Only one portion of the data is to be written out: from the line bearing "Task: Click the Proposed Scale label" through the line bearing "Task: Click Sell on AWS Marketplace link". Write it exactly as it appears.

+++ Provided records +++

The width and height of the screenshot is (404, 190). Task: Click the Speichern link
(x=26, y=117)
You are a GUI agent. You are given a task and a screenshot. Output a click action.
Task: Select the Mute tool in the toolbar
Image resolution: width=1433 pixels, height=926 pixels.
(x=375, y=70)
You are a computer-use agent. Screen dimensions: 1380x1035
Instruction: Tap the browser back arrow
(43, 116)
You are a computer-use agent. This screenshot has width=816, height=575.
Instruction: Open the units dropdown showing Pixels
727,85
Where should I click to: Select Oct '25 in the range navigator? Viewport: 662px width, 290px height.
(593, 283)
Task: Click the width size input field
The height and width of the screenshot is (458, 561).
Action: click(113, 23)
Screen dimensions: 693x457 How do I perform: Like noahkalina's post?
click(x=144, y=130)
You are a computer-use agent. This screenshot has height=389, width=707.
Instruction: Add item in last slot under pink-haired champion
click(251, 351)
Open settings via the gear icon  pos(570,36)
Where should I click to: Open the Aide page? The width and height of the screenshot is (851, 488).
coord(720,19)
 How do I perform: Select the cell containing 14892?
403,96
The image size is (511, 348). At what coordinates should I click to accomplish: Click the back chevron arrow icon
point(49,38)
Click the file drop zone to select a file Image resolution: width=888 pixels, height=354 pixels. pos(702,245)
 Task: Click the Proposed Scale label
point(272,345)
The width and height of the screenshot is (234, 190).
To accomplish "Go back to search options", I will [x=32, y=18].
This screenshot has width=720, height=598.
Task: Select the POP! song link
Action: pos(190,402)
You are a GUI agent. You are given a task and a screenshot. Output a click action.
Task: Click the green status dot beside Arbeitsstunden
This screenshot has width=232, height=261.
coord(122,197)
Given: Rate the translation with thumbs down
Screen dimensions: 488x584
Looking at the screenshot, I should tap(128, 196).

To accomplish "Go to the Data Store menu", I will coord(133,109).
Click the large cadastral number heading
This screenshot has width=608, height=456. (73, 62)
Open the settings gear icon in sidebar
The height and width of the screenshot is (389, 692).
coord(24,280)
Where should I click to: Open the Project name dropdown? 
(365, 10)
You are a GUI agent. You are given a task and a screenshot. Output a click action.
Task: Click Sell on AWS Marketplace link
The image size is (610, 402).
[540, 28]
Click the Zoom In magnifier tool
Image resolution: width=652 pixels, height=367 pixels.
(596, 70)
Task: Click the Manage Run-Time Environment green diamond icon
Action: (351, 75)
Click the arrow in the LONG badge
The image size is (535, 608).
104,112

+++

# Output below
 Task: Click the Proposed Scale label
point(272,345)
The width and height of the screenshot is (234, 190).
To accomplish "Go back to search options", I will [x=32, y=18].
This screenshot has width=720, height=598.
Task: Select the POP! song link
Action: pos(190,402)
You are a GUI agent. You are given a task and a screenshot. Output a click action.
Task: Click the green status dot beside Arbeitsstunden
This screenshot has width=232, height=261.
coord(122,197)
Given: Rate the translation with thumbs down
Screen dimensions: 488x584
Looking at the screenshot, I should tap(128, 196).

To accomplish "Go to the Data Store menu", I will coord(133,109).
Click the large cadastral number heading
This screenshot has width=608, height=456. (73, 62)
Open the settings gear icon in sidebar
The height and width of the screenshot is (389, 692).
coord(24,280)
Where should I click to: Open the Project name dropdown? 
(365, 10)
You are a GUI agent. You are given a task and a screenshot. Output a click action.
Task: Click Sell on AWS Marketplace link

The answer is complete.